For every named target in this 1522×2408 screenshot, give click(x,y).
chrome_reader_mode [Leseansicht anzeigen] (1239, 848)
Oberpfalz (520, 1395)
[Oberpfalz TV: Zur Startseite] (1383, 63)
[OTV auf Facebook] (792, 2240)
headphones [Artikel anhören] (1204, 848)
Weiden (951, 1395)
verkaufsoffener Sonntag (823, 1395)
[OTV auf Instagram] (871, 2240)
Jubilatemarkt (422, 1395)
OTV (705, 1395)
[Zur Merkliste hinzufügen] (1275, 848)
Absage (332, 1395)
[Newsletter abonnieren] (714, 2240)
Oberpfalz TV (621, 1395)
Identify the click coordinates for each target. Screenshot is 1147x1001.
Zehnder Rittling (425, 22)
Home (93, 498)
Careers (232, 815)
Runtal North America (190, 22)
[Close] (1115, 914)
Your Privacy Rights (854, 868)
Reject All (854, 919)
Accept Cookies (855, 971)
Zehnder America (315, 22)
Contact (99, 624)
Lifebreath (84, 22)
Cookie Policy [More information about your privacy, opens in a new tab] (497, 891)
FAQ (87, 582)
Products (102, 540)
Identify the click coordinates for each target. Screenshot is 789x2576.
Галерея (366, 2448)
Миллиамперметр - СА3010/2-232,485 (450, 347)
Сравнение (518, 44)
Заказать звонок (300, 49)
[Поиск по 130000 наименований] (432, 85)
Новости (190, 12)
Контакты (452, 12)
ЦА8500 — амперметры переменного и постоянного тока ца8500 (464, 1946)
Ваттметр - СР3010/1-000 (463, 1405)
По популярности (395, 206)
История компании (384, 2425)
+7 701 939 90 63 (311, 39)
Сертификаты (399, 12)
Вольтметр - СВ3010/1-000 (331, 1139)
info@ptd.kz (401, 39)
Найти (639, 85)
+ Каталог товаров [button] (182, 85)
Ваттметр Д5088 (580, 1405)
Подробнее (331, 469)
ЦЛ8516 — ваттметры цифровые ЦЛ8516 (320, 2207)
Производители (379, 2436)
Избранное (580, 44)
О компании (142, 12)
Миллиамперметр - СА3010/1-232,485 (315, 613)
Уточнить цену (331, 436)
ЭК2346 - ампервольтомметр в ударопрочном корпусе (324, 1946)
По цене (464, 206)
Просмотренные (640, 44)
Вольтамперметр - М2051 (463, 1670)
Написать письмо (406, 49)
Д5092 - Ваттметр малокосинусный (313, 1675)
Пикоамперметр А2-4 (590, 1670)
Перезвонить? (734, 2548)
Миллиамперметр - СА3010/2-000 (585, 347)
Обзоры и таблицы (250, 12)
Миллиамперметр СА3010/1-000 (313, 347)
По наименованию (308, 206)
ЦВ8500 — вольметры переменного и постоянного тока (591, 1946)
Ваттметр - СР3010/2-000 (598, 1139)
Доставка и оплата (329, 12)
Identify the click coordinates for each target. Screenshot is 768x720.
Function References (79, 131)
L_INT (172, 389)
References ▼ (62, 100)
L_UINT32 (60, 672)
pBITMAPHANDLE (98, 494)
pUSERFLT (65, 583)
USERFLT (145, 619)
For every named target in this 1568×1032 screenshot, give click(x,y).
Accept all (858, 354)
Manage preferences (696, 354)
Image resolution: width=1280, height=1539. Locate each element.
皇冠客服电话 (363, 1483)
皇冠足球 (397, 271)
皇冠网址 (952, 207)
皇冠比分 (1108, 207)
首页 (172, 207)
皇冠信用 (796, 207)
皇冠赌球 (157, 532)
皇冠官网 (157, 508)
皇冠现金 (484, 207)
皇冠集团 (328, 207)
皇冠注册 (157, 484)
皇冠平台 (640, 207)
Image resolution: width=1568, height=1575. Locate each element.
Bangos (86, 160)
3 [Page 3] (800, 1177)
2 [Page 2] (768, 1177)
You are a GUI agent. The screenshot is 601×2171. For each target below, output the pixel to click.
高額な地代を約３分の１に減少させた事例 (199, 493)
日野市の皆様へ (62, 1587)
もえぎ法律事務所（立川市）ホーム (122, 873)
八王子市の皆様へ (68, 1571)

▶ _What the task asks_: Reproduce verbatim the items above, from the line containing "Manage preferences (696, 354)" through the line containing "2 [Page 2] (768, 1177)", inclusive.

▶ _Solution to the exercise_:
Manage preferences (696, 354)
Image resolution: width=1280, height=1539. Locate each element.
皇冠客服电话 (363, 1483)
皇冠足球 (397, 271)
皇冠网址 (952, 207)
皇冠比分 (1108, 207)
首页 (172, 207)
皇冠信用 (796, 207)
皇冠赌球 (157, 532)
皇冠官网 (157, 508)
皇冠现金 (484, 207)
皇冠集团 (328, 207)
皇冠注册 (157, 484)
皇冠平台 (640, 207)
Image resolution: width=1568, height=1575. Locate each element.
Bangos (86, 160)
3 [Page 3] (800, 1177)
2 [Page 2] (768, 1177)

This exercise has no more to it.